The forming of sheet metal into a desired and functional shape is a process, which requires an understanding of materials, mechanics, and manufacturing principles. Furthermore, producing consistent sheet metal components is challenging due to the nonlinear interactions of various material and process parameters. One of the major causes for the fabrication of inconsistent sheet metal parts is springback, the elastic strain recovery in the material after the tooling is removed.
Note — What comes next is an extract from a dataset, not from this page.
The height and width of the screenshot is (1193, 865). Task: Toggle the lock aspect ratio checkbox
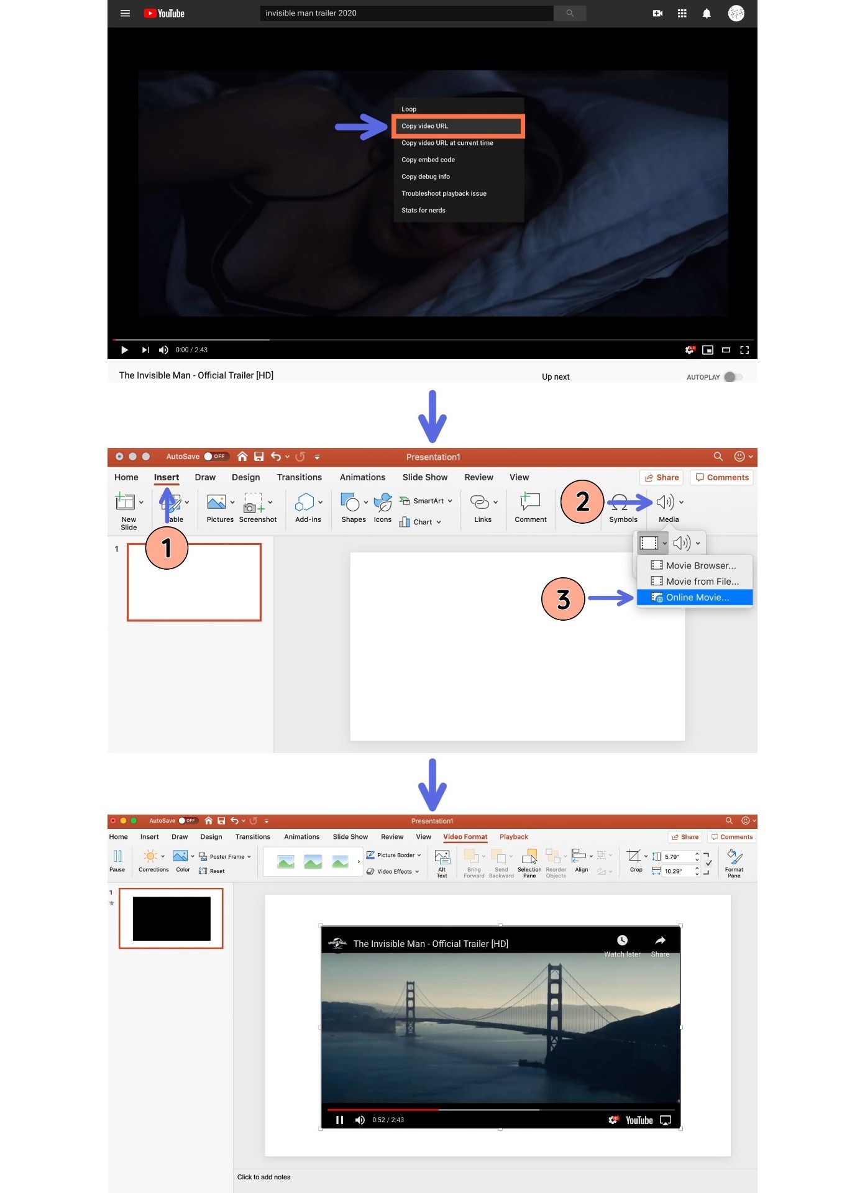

In this paper, springback of a steel channel forming process is controlled using an artificial neural network and a stepped binder force trajectory. Punch trajectory, which reflects variations in material properties, thickness and friction condition, was used as the key control parameter in the neural network. Consistent springback angles were obtained in experiments using this control scheme.
机译:将钣金成形为所需的功能形状是一个过程,需要了解材料,力学和制造原理。此外,由于各种材料和工艺参数之间的非线性相互作用,要生产出一致的钣金零件具有挑战性。产生不一致的钣金零件的主要原因之一是回弹,在移除工具后材料中的弹性应变恢复。在本文中,使用人工神经网络和阶梯式结合力轨迹来控制钢通道形成过程的回弹。反映材料特性,厚度和摩擦条件变化的冲压轨迹被用作神经网络中的关键控制参数。使用此控制方案在实验中获得了一致的回弹角。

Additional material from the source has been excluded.